Les 48 équipes participant à la Coupe du monde 2026 se partageront une somme record de 871 millions de dollars américains, soit environ 756,4 millions d’euros, ce qui représente la plus importante dotation financière de l’histoire de la compétition.
Cette hausse coïncide avec la plus grande édition de la Coupe du monde, qui se déroule aux États-Unis, au Canada et au Mexique, avec la participation de 48 équipes pour la première fois, et un format élargi comprenant 104 matchs.
Selon les données publiées, les primes financières allouées aux équipes nationales augmenteront de manière significative par rapport aux éditions précédentes, compte tenu de la forte croissance commerciale de la compétition et de l’augmentation du nombre de participants. De plus, chaque équipe qualifiée recevra 2,5 millions de dollars à titre de subvention de préparation, ainsi qu’une prime de qualification de 10 millions de dollars.
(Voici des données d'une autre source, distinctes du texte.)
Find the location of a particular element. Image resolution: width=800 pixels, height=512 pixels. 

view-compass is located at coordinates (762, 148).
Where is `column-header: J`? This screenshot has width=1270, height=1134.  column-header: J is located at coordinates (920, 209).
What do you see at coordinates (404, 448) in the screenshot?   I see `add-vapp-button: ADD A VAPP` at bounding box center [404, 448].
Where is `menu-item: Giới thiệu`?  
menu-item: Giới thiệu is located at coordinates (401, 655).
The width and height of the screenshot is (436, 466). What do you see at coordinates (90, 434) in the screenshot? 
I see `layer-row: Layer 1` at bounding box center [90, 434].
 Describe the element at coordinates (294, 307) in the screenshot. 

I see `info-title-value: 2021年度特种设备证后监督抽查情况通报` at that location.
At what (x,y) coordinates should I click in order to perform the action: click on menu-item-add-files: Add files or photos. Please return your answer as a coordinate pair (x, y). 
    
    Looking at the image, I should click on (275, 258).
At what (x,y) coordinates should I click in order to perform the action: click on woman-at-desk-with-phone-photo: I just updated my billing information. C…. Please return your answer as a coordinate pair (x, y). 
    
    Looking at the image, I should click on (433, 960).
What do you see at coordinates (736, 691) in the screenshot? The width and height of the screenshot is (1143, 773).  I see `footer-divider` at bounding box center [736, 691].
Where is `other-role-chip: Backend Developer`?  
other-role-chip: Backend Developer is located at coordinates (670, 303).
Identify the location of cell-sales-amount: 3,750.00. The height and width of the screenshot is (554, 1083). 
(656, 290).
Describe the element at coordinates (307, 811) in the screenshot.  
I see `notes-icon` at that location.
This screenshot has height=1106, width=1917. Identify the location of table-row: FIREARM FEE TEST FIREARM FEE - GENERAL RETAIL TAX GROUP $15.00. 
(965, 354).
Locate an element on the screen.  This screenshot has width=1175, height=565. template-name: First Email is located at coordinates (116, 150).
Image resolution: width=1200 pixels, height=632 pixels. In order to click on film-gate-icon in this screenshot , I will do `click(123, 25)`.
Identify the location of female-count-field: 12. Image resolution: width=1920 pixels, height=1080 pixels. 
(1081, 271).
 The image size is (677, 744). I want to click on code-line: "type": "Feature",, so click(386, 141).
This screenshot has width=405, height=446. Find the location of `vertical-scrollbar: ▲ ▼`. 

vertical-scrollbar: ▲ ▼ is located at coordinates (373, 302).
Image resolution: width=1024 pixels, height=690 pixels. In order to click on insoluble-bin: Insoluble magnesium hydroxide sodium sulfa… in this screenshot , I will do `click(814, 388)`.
En ce qui concerne les récompenses en fonction des résultats, le vainqueur de la Coupe du monde 2026 recevra 50 millions de dollars, tandis que le finaliste en recevra 33 millions. Le troisième recevra 29 millions de dollars et le quatrième, 27 millions.
La prime versée aux équipes qui atteignent les quarts de finale s’élève à 19 millions de dollars, tandis que celles qui atteignent les huitièmes de finale reçoivent 15 millions de dollars. Quant aux équipes éliminées dès le premier tour, elles recevront 11 millions de dollars, tandis que celles qui quittent la compétition dès la phase de groupes recevront 9 millions de dollars.
Ces chiffres reflètent l’importance économique considérable de la Coupe du monde 2026, qui sera la plus ambitieuse en termes de nombre d’équipes, de matchs et de villes hôtes, et accorde aux fédérations participantes des ressources financières supplémentaires pour couvrir les frais de préparation, de voyage, d’hébergement et de transport.
Ces primes revêtent une importance particulière pour les petites et moyennes équipes, car elles garantissent à chaque pays des recettes financières considérables, même en cas d’élimination précoce, ce qui fait de la qualification pour la Coupe du monde un atout à la fois sportif et économique.